The cycles do not exactly correspond to epochs (as the cycle border is different for each slot). Therefore, this sampler is not epoch-based.

Although consistent shuffling is used to obtain \(R_c\) across slots, the same sequence may still appear in multiple slots at the same time if the slots are in different cycles for a given iteration \(t\) due to variable sequence length.

Parameters:

total_batch_size (int) – Total batch size (i.e. the combined batch size over all shards if sharding is used).
sequence_lenghts (Sequence[int]) – The lengths of the individual sequences. Note that the indices of the samples in the dataset must match the order of sequence lengths given, i.e. if the sequence lengths [10, 12] are given, then it is understood that the dataset contains 2 sequences, with the first containing the samples with indices in the range \([0; 9]\) and the second containing the samples with indices in the range \([10; 21]\).
seed (int) – Random seed for shuffling sequences.
randomize (default: True) – Whether to shuffle sequences. If False, sequences are used in order.

property length

Length (size of a single epoch) is not defined as there are no clear epoch boundaries.

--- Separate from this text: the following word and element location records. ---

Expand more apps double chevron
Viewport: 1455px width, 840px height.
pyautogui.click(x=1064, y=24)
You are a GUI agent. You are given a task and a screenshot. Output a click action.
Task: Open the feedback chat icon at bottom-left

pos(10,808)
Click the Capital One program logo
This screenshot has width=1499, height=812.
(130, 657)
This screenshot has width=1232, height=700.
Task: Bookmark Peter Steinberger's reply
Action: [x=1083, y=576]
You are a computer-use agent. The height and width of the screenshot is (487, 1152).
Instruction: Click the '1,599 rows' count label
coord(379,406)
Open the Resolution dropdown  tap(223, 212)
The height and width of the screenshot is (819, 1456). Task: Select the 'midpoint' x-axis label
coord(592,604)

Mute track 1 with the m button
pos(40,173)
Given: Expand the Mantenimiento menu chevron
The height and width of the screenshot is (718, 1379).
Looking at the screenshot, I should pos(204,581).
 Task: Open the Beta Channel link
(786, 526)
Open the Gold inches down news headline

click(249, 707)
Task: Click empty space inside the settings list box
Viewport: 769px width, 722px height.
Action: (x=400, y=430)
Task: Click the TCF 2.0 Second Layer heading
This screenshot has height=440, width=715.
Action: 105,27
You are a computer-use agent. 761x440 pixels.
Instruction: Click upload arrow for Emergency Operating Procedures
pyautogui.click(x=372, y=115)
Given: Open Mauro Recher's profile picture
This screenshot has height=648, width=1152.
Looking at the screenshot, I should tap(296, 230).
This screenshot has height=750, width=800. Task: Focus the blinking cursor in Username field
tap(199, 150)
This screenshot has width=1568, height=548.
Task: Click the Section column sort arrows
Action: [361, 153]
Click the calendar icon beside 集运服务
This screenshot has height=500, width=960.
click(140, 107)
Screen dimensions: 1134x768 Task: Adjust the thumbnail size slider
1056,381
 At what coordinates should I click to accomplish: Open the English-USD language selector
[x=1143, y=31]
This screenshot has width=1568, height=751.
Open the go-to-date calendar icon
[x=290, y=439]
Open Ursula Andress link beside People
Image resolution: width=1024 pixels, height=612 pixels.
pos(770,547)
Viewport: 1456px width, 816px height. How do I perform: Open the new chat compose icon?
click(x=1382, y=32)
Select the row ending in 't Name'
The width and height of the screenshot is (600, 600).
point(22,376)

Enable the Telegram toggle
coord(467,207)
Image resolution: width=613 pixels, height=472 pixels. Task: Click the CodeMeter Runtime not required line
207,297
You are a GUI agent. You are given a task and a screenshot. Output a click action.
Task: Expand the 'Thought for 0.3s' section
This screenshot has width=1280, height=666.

Indicate this by returning None.

Returns:: None

get_next_batch_indices()[source]

Get the indices for the next batch of samples.

Returns:: List of sample indices for the next batch.

property is_epoch_based

Indicate that the sampler is not epoch-based by returning False.

Returns:: False

reset()[source]

Reset the sampler.

Note that this method is not supported as the sampler is not epoch-based. Calling it will raise an error.

Raises:: RuntimeError – Will be raised if the method is called as the sampler is not epoch-based.

class accvlab.dali_pipeline_framework.inputs.ShuffledShardedInputCallable(data_provider, batch_size, shard_id=0, num_shards=1, shuffle=False, seed=21)[source]

Bases: CallableBase

Input callable supporting shuffling and sharding.

This class implements data randomization by shuffling, as well as distributing the data into multiple shards. The shuffling and sharding is done following the general approach outlined in [1].

The randomization can be disabled, in which case the data is read in sequential order.

Note

If the data set is not divisible by the batch size (in case of sharding, the total batch size over all shards), the incomplete batch at the end of each epoch will be dropped.

[1] https://docs.nvidia.com/deeplearning/dali/user-guide/docs/examples/general/data_loading/parallel_external_source.html#Shuffling-and-sharding

Parameters:

data_provider (DataProvider) – Data provider (following the interface defined in DataProvider) used to obtain the samples and additional data.
batch_size (int) – Batch size
shard_id (int, default: 0) – Shard ID. Needs to be set if sharding is used.
num_shards (int, default: 1) – Total number of shards. Needs to be set if sharding is used
shuffle (bool, default: False) – Whether to shuffle the data
seed (int, default: 21) – Seed used for the shuffling. If sharding is used, the input callables for all shards need to use the same seed.

property used_sample_data_structure: SampleDataGroup: Get the data format blueprint used for the individual samples

property length: int | None

Number of full iterations (complete batches) in the epoch.

If the underlying sampler is not epoch-based, None is returned.